I have a non linear regression NN, i wanted know if there are a optimizer Leverberg-Marquardt like that can i use in my case?

N, D_in, H, D_out = x.shape[0], x.shape[1], 6, y.shape[1]

model = nn.Sequential(OrderedDict([ ('fc1', nn.Linear(D_in, H)), 
                                    #('Sig', nn.Sigmoid()),
                                    ('ISRU', ISRU()), # Add ISRU
                                    ('fc2', nn.Linear(H, D_out))]))

# Error -----
loss_fn = torch.nn.L1Loss(reduction='mean')

# Train -----
optimizer = *****

I tried Googling it and I couldn’t find any implementations of that optimizer for PyTorch. Most of what exists is variations on first-order gradient descent. If your gradients are not stochastic you might try to use torch.optim’s implementation of the second-order optimizer L-BFGS (be sure to set line_search_fn='strong_wolfe' or you risk the optimizer ‘blowing up’ due to accepting a step which increases the loss).
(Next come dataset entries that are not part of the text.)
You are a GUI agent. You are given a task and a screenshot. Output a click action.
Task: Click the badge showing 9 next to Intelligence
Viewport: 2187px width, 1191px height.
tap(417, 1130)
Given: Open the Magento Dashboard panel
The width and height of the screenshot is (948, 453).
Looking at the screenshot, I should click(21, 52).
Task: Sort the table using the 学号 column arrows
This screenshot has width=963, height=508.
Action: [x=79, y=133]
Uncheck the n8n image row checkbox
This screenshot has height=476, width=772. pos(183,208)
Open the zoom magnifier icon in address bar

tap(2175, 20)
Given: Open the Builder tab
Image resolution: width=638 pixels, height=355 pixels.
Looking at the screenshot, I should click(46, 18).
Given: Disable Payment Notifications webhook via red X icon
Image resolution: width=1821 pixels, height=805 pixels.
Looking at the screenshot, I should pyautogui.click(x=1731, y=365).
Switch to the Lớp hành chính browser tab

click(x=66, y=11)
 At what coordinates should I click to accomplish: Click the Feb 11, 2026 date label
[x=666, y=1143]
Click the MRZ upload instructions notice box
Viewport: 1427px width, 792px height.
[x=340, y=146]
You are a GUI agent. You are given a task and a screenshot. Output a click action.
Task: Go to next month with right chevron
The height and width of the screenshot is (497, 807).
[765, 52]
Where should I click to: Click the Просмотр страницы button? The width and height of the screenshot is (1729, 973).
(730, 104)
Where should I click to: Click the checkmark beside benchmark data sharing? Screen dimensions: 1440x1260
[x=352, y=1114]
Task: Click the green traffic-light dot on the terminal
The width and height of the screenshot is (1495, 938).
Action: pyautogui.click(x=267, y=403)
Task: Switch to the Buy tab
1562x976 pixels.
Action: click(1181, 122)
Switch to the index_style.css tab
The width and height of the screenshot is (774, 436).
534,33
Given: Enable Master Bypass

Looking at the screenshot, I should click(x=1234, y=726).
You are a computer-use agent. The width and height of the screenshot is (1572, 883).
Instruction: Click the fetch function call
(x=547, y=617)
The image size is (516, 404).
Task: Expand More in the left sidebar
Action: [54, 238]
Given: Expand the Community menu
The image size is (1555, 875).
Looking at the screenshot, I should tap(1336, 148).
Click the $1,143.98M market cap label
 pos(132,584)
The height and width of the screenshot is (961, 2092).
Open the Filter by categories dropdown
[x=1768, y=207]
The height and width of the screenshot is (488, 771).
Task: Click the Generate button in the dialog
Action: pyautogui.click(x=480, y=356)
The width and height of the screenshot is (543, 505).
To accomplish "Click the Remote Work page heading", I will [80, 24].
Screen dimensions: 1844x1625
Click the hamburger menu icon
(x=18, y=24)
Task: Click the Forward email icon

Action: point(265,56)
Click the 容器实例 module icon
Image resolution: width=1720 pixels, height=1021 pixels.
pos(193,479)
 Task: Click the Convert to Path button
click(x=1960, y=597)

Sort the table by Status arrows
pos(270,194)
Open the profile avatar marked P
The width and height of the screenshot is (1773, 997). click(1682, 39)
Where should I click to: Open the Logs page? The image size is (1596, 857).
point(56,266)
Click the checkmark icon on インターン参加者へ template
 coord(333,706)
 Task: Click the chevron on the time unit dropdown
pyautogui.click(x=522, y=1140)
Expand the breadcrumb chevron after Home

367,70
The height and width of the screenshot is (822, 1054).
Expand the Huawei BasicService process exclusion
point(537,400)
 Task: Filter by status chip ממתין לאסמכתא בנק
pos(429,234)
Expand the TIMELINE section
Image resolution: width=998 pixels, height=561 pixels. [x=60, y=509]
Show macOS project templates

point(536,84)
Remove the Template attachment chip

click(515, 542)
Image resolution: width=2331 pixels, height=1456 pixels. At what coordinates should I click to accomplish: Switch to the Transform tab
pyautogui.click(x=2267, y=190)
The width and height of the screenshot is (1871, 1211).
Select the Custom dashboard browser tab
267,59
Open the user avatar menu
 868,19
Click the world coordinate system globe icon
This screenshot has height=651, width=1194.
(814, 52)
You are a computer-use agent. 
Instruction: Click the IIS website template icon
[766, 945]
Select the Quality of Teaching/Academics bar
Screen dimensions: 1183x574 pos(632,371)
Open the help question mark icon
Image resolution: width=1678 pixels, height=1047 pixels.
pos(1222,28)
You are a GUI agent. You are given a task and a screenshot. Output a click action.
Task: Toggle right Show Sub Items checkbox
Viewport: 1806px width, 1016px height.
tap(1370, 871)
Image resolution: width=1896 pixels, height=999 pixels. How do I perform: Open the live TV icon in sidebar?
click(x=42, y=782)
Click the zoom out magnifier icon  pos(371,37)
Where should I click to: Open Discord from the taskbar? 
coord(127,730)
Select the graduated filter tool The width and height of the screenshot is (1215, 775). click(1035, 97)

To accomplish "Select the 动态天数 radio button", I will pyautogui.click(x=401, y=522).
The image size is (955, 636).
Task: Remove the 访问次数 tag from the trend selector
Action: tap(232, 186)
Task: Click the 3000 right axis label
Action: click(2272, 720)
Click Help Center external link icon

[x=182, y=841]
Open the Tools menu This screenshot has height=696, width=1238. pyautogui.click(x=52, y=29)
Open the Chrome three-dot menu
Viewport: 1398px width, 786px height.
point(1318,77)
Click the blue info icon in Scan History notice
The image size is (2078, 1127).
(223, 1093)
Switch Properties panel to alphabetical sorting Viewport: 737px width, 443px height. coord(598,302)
an Example for train loop with this optimizer?

Here’s an example of minimizing the Rosenbrock function with L-BFGS:

from functools import partial

import torch
from torch import optim


def rosenbrock(x):
    return (1 - x[0])**2 + 100*(x[1] - x[0]**2)**2


a = torch.tensor([1., 1.]) + torch.rand(2)
a.requires_grad_()
loss = partial(rosenbrock, a)


def print_iter(i, a, loss):
    print(f'{i} [{a[0]:.6f}, {a[1]:.6f}], loss: {loss:.6f}')


opt = optim.LBFGS([a], line_search_fn='strong_wolfe')
print_iter(0, a, loss())
for i in range(200):
    opt.zero_grad()
    loss().backward()
    opt.step(loss)
    print_iter(i+1, a, loss())

in the case i want use nn.MSELoss, who to change this axample ?

I know this thread is a bit old, but for anyone still looking for a Levenberg-Marquardt implementation in PyTorch, I’ve developed one: torch-levenberg-marquardt. Hope it helps anyone who comes across this!

Hi Fabio. In this link Adding Levenberg-marquardt optimizer in PyTorch · Issue #83529 · pytorch/pytorch says that implementing pytorch tensors is very slow for training. Do you think that your implementation solved that problem?

Hi Robert, I think my implementation doesn’t suffer from the issues mentioned in that discussion. Using jacrev + vmap to compute the Jacobian in PyTorch is fast and memory-efficient, especially compared to other methods I’ve tried in both PyTorch and TensorFlow.
Of course, you cannot expect to train models with billions of parameters using LM, but for certain architectures, I’ve been able to train models with millions of parameters on a GPU.